Similar to other prompt injection attacks, this one also only takes a single click.
Quick injection attacks are, as the name suggests, attacks where cybercriminals inject prompts into Generative AI tools that trick the tool into giving away sensitive data. They are mostly enabled because the tool is not yet able to correctly distinguish between a prompt to be executed and data to be read.
Fast injection through URLs
Usually prompt injection attacks work like this: a victim uses an email client that has GenAI embedded (eg Gmail with Gemini). The victim receives a benign email containing a hidden malicious prompt. It can be written in white text on a white background or shrunk to font 0.
When the victim orders the AI to read the email (for example, to summarize key points or check for call invitations), the AI also reads and executes the hidden prompt. These prompts could be, for example, to exfiltrate sensitive data from the inbox to a server under the attacker’s control.
Now Varonis found something similar – a fast injection attack through URLs. They would add a long series of detailed instructions in the form of an aq parameter at the end of the otherwise legitimate link.

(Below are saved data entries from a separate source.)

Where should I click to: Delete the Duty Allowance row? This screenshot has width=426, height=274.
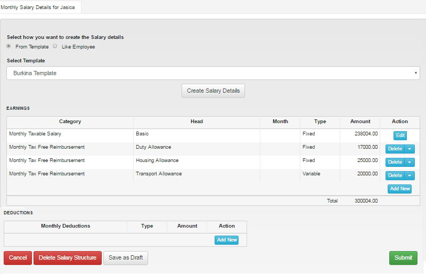tap(395, 149)
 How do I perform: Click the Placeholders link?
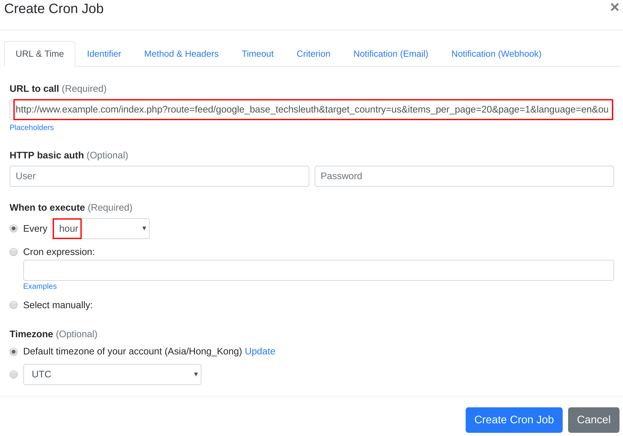pos(32,127)
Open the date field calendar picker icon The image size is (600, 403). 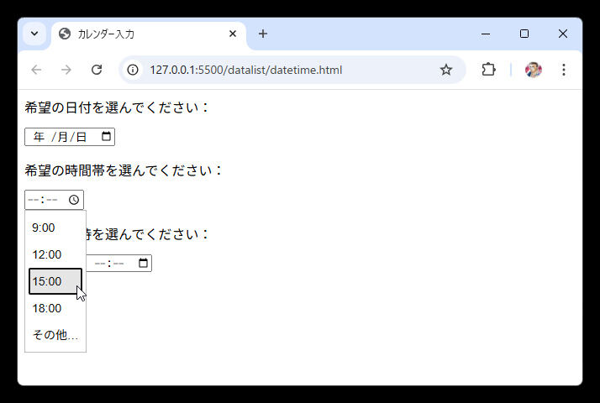[x=106, y=137]
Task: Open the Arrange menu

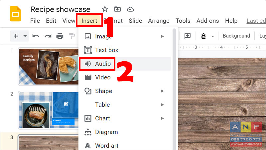Action: 159,21
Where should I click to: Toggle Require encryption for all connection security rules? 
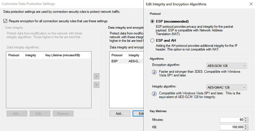pyautogui.click(x=5, y=21)
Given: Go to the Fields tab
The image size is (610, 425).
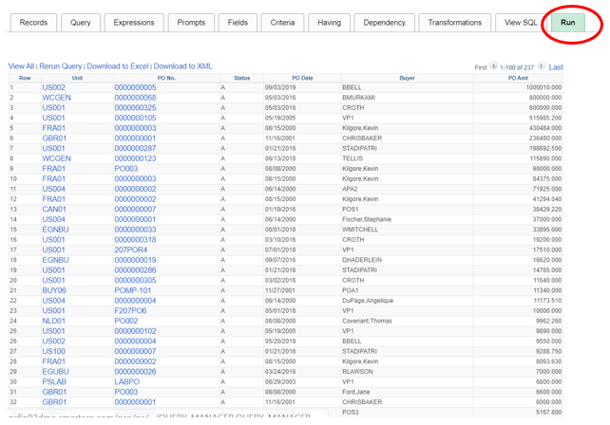Looking at the screenshot, I should pos(238,23).
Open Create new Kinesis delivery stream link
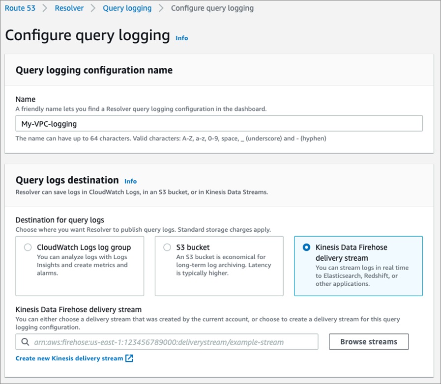The width and height of the screenshot is (441, 384). (69, 358)
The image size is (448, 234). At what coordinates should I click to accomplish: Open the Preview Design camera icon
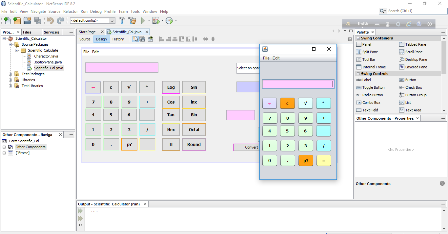151,39
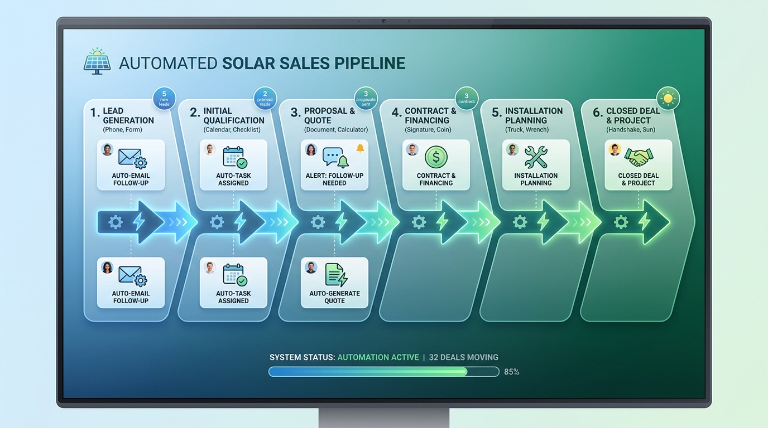The image size is (768, 428).
Task: Click the agent avatar on the Closed Deal card
Action: tap(614, 149)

This is what such a link looks like: http://copilot.microsoft.com/?q=Hello
Copilot (and many other LLM-based tools) treats URLs with aq parameter as input text, equivalent to something a user enters at the prompt. In their experiment, they were able to leak sensitive data that the victim shared with the AI beforehand.
Varonis reported his findings to Microsoft, which earlier last week closed the hole and made rapid injection attacks via URLs that could no longer be exploited.
The best antivirus for all budgets
Follow TechRadar on Google News and add us as a preferred source to get our expert news, reviews and opinions in your feeds. Be sure to click the Follow button!
And of course you can too follow TechRadar on TikTok for news, reviews, video unboxings, and get regular updates from us on WhatsApp also.